Over the past decade, foundations and endowments have repositioned their market exposures away from long-only U.S. equities, and moved into U.S., global and emerging markets fixed income, according to a new report form eVestment.

These investors have been searching for yield around the world as a way to rely more heavily on income-producing investments, the report said.

Although much of these reallocated assets have gone to U.S. fixed-income strategies, the reallocation process has resulted in large increases in exposure to the sovereign debts of a diverse group of countries.

Since 2011, foundations and endowments have allocated more to emerging markets fixed-income strategies than to any other strategy, according to eVestment. 

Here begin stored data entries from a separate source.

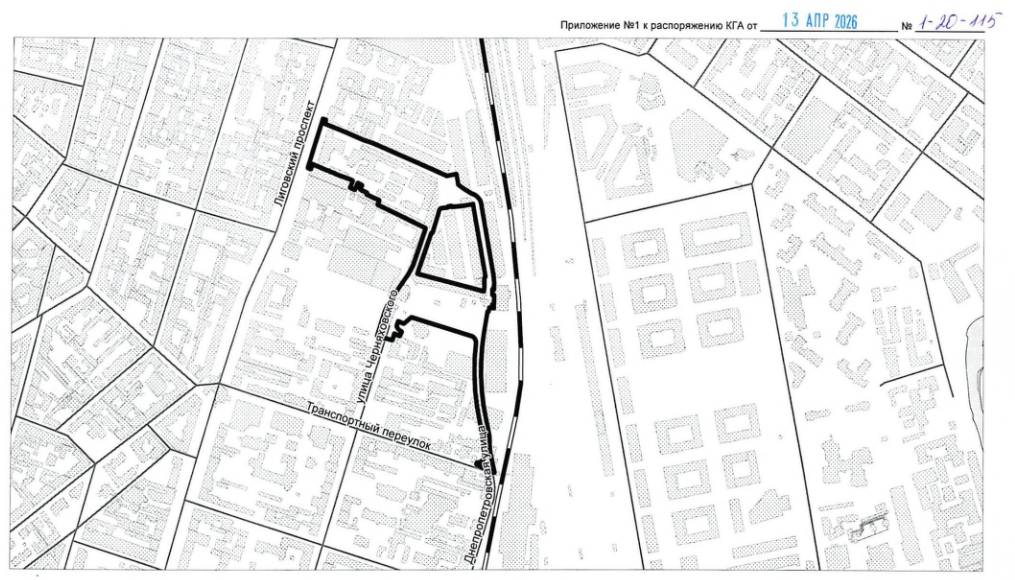Click the stepped notch on the lower bold boundary

point(398,328)
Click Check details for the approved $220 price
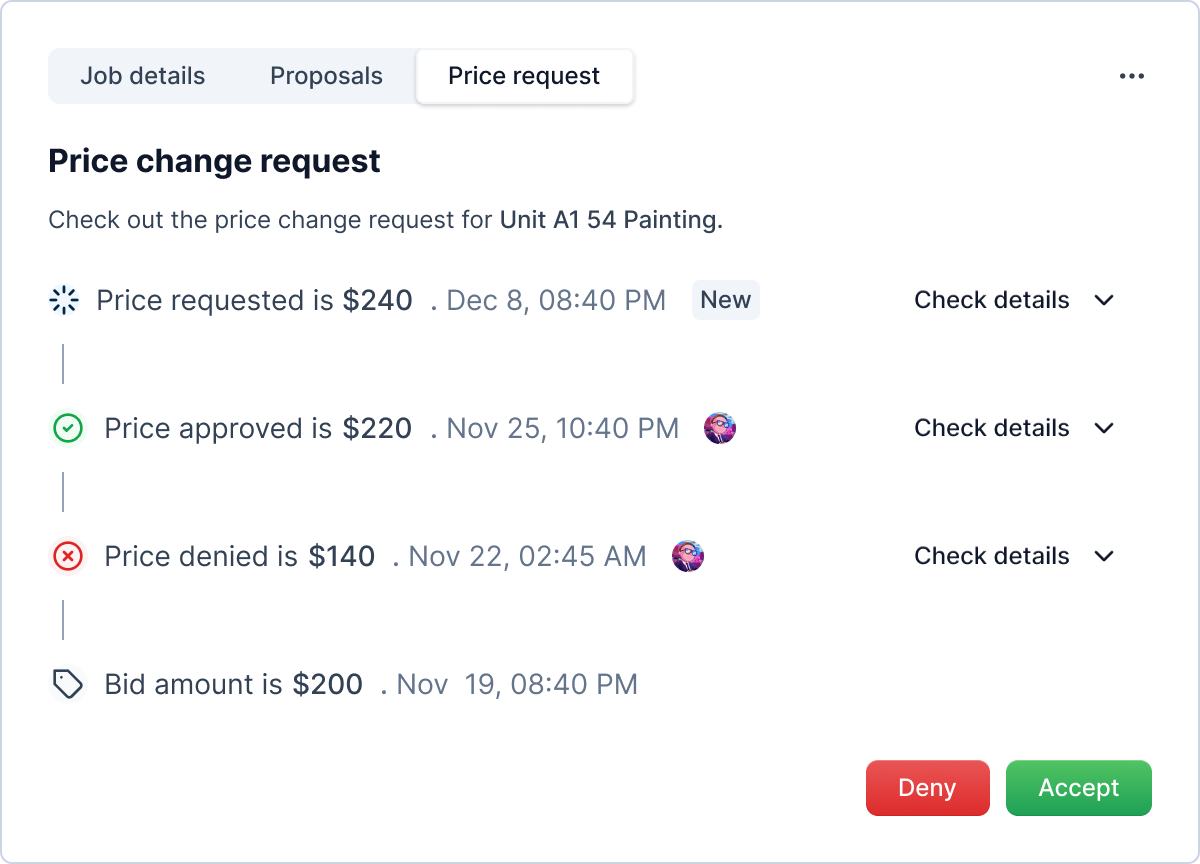The width and height of the screenshot is (1200, 864). (x=991, y=428)
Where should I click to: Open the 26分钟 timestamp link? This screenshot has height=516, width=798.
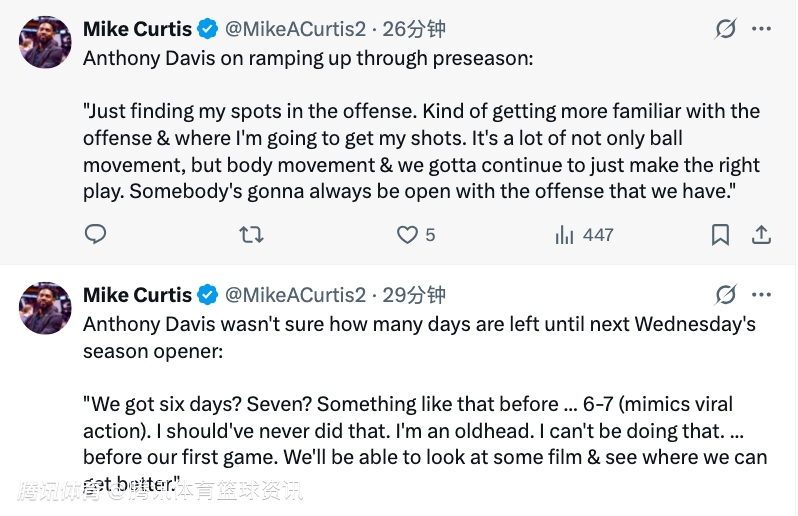414,29
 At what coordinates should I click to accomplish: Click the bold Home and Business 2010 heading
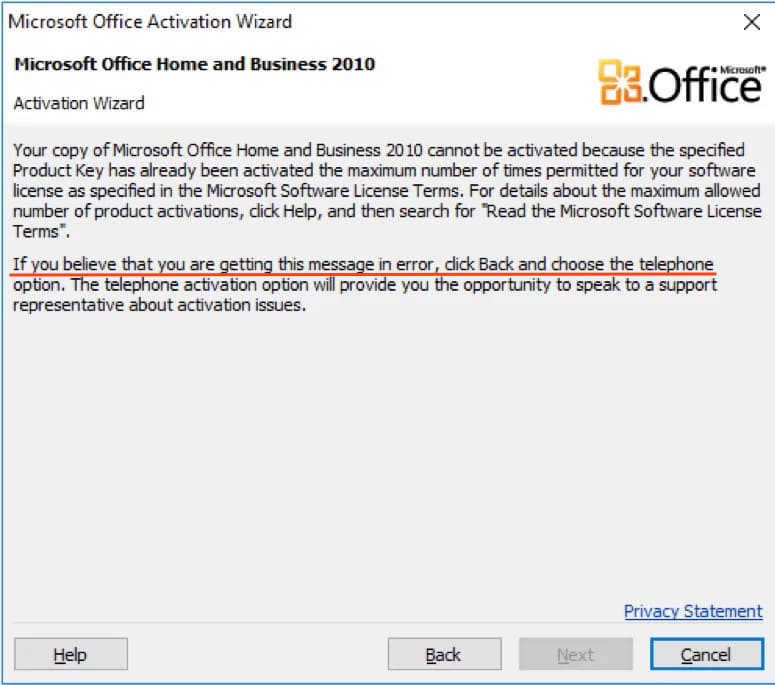pyautogui.click(x=195, y=64)
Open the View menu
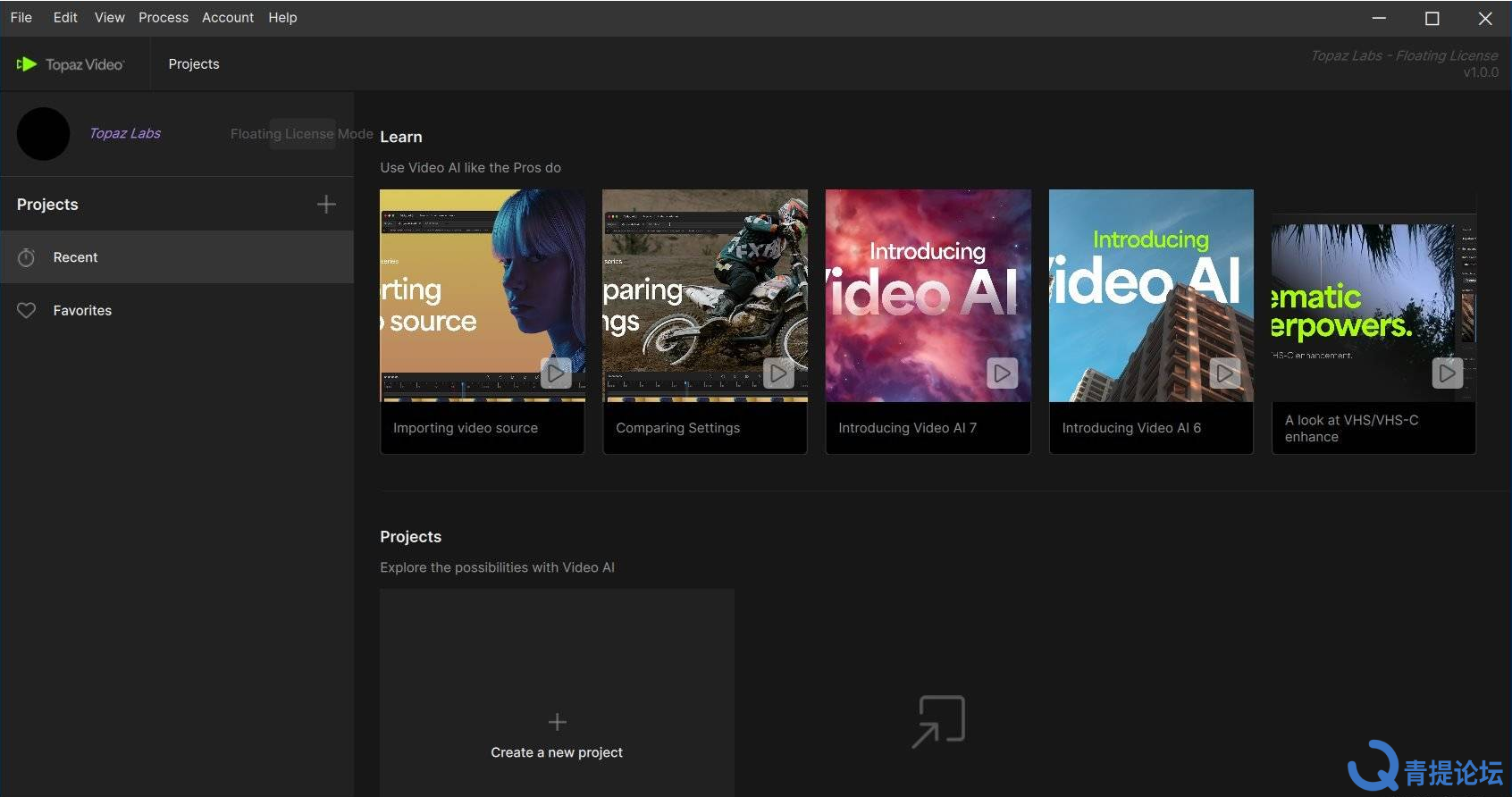Viewport: 1512px width, 797px height. tap(109, 18)
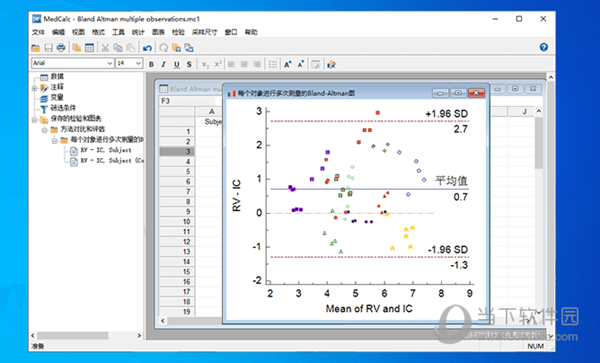Increase font size with A-up icon
Screen dimensions: 600x363
pyautogui.click(x=288, y=65)

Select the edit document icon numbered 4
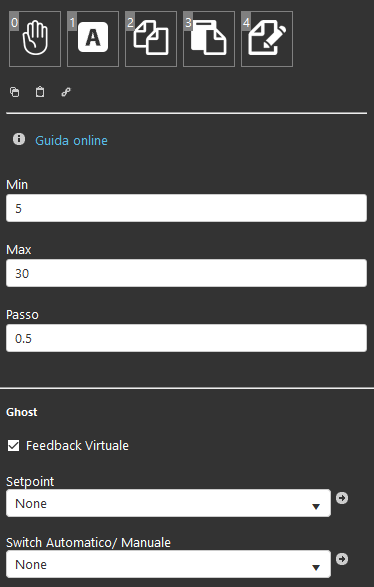pos(267,39)
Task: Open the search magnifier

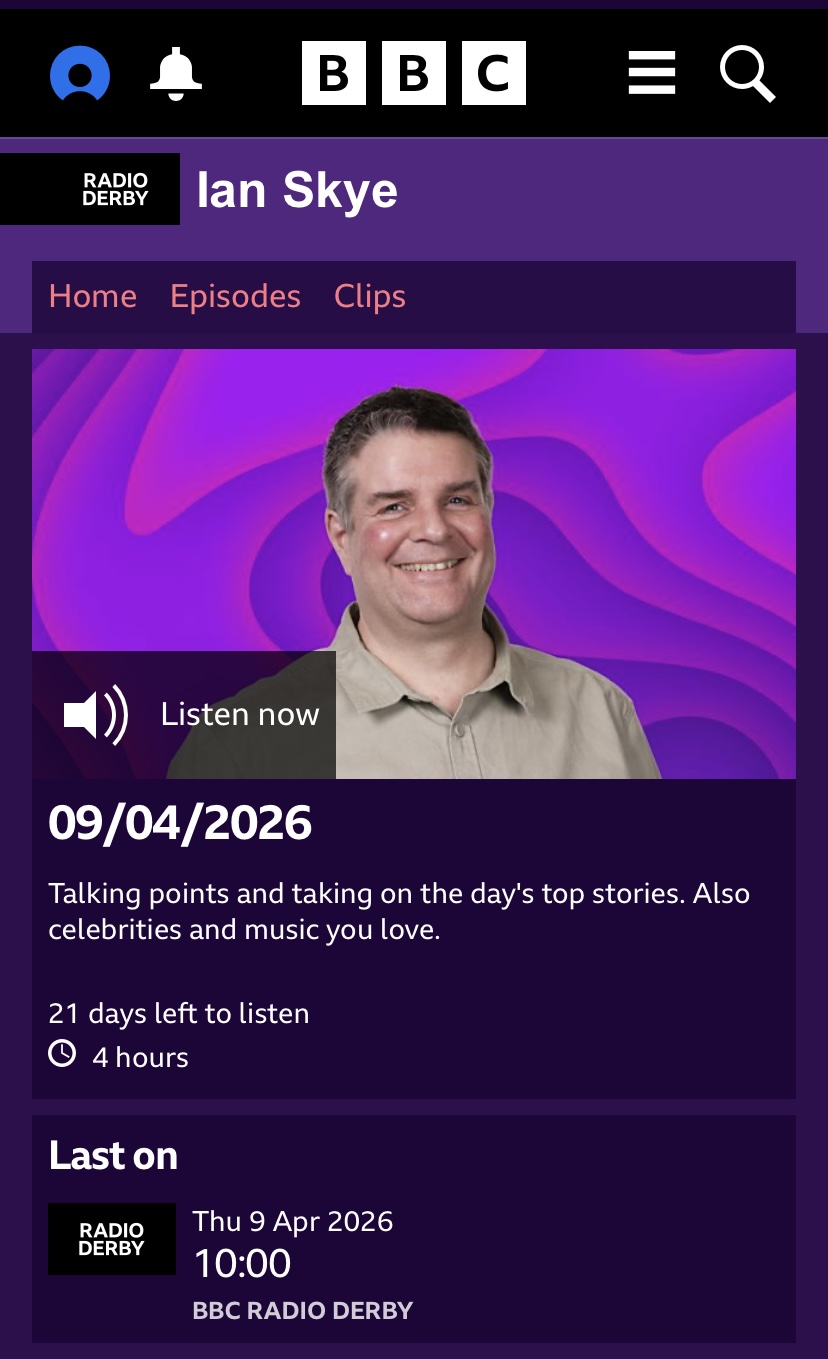Action: coord(748,73)
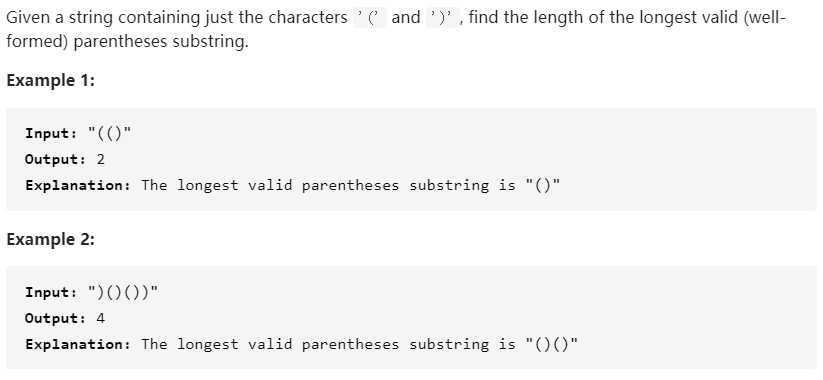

eVestment based its report on information provided to its global database on more than $500 billion of foundation and endowment assets under management.

According to the report, foundations and endowments’ emerging markets fixed income exposure amounted to some $8 billion across 28 firms and 38 strategies. Five firms accounted for 70% of assets.

Eighty-five percent of these exposures are in sovereign debt and 45% in BBB/Baa-rated securities. Only 30% is rated below investment grade.

eVestment found that Latin America was investors’ region of choice, followed by equal exposures in Africa/Middle East and Far East excluding China.

Brazil and Mexico accounted for 50% of Latin America exposure, while Indonesia dominated Asia with 39% exposure.

Seven countries comprise 61% of all foundation and endowment emerging market fixed income exposures: Mexico, Brazil, Indonesia, Turkey, Colombia, Russia and South Africa.

Among this group, only Russia and to a lesser extent Mexico have experienced lower allocations in recent quarters, the report said.

Exposures to Colombia and Indonesia have consistently increased, as have those to Turkey and Brazil, though less smoothly. South African debt has treaded water since beginning to generate interest in 2010.